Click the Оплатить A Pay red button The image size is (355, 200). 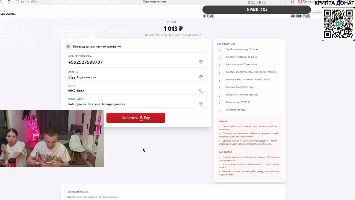tap(136, 118)
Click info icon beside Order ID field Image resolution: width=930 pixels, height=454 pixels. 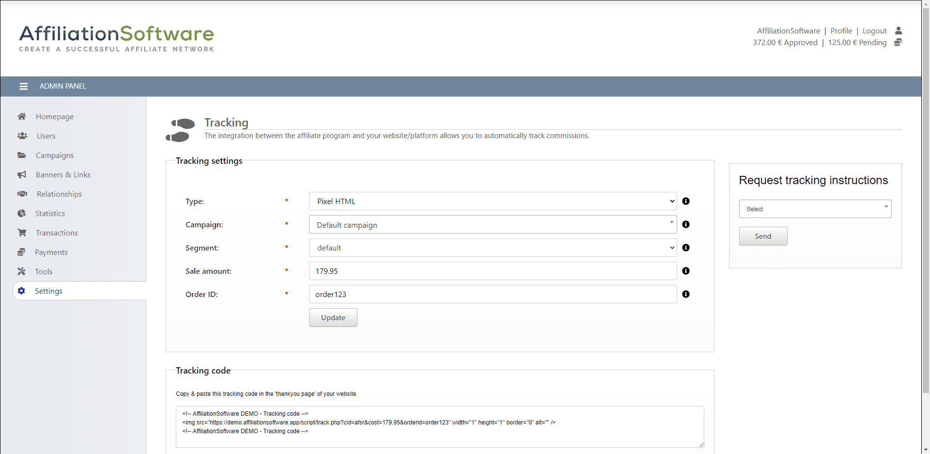tap(686, 294)
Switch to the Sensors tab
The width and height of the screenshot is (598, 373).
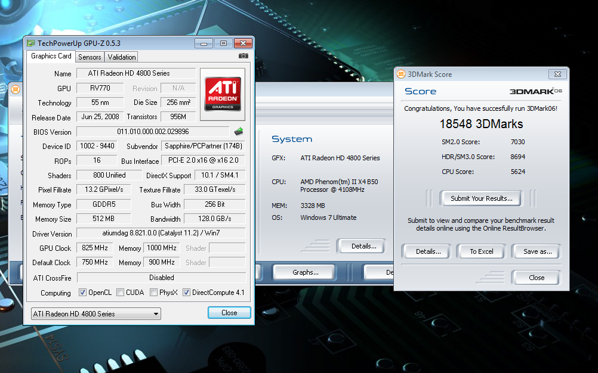pyautogui.click(x=90, y=57)
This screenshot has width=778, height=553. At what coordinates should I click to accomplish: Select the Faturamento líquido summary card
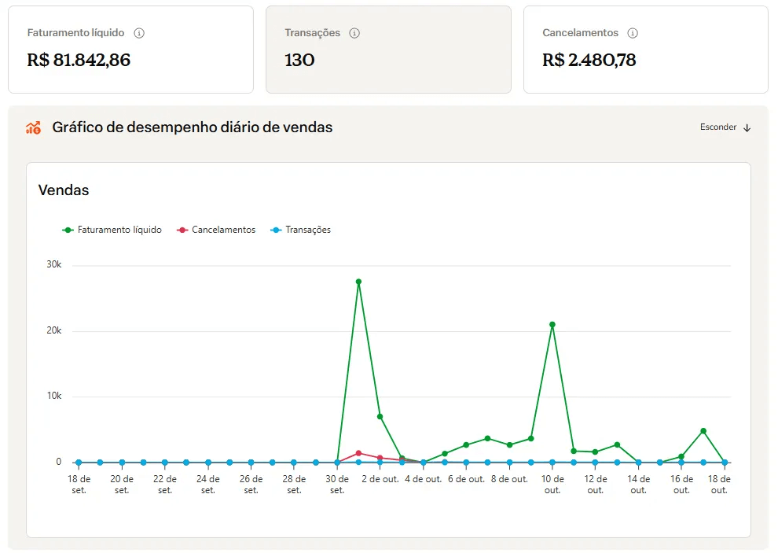(130, 50)
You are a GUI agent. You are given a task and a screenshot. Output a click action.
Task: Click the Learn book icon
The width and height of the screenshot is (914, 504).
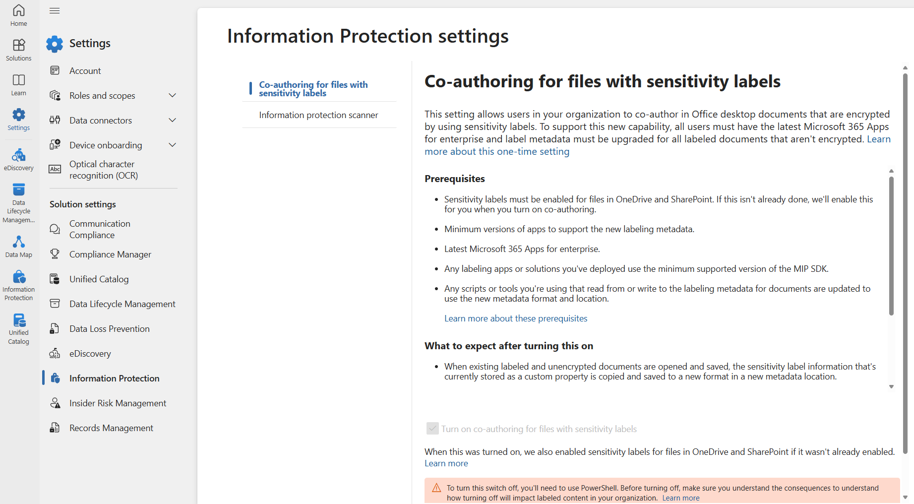pos(19,85)
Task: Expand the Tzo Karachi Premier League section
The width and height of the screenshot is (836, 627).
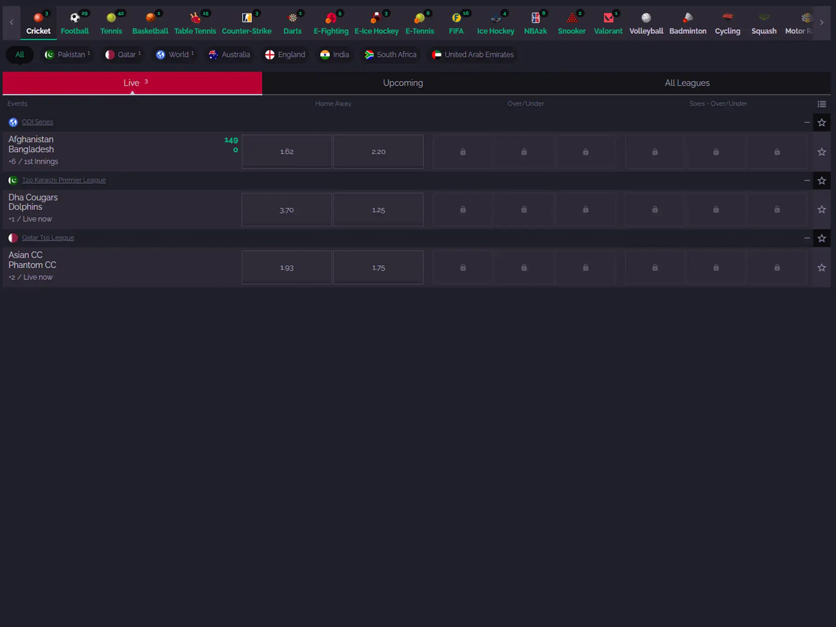Action: click(806, 180)
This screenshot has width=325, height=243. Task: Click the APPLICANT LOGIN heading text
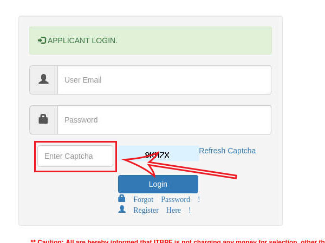[x=82, y=41]
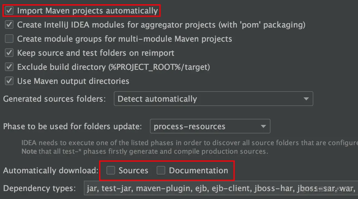The height and width of the screenshot is (199, 358).
Task: Uncheck Import Maven projects automatically
Action: (9, 11)
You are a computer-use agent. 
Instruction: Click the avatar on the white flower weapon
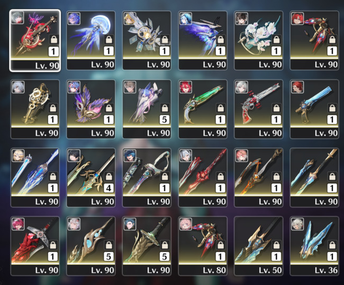click(241, 18)
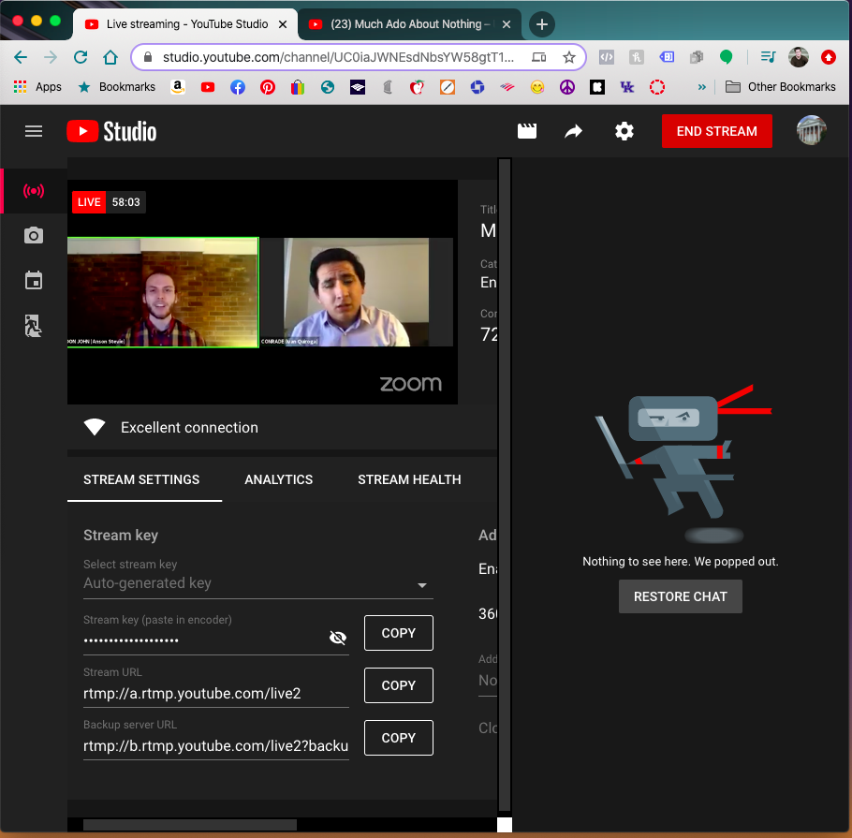Open the YouTube Studio hamburger menu
This screenshot has width=852, height=838.
click(34, 131)
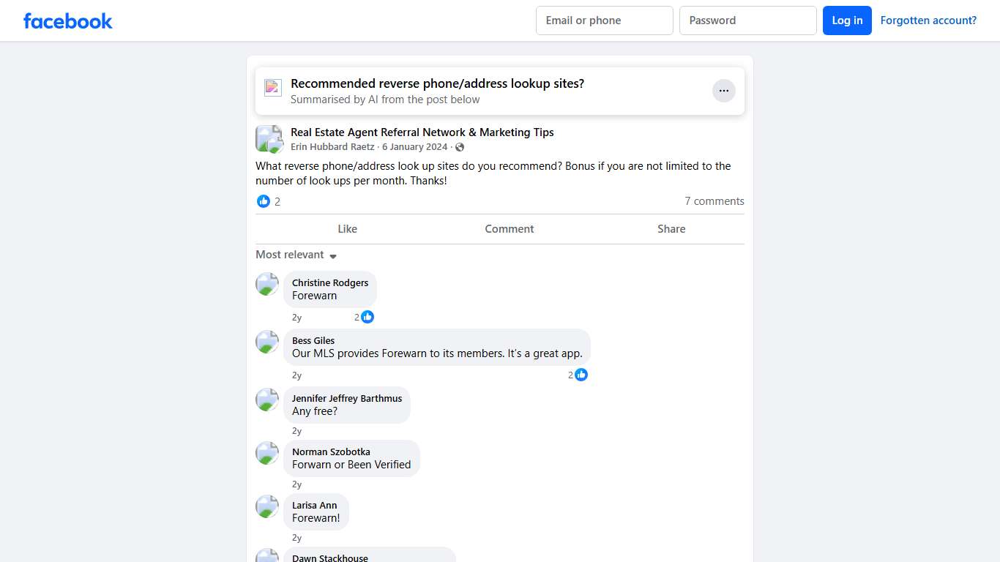1000x562 pixels.
Task: Click Larisa Ann's avatar
Action: [x=267, y=506]
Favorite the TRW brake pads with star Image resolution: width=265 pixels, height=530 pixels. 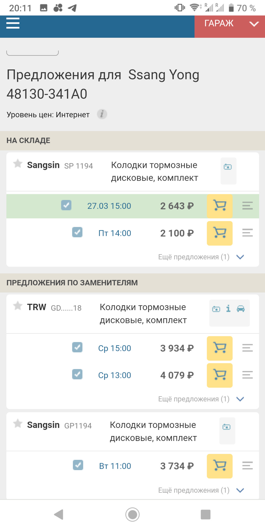(18, 306)
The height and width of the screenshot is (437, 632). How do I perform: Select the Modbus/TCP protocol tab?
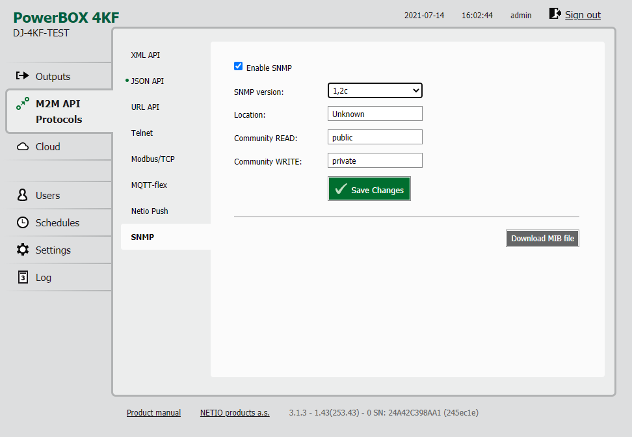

━━━━━━━━

* Try it: Would you copy out, exactly and with no pictures, only the lines above from the one that contains "The width and height of the screenshot is (836, 627)." through the one that contains "You are a computer-use agent."?

* Answer space:
The width and height of the screenshot is (836, 627).
Action: click(806, 180)
This screenshot has width=325, height=243. Task: Click the APPLICANT LOGIN heading text
[x=82, y=41]
The height and width of the screenshot is (199, 358).
Task: Uncheck Import Maven projects automatically
Action: (9, 11)
You are a computer-use agent. 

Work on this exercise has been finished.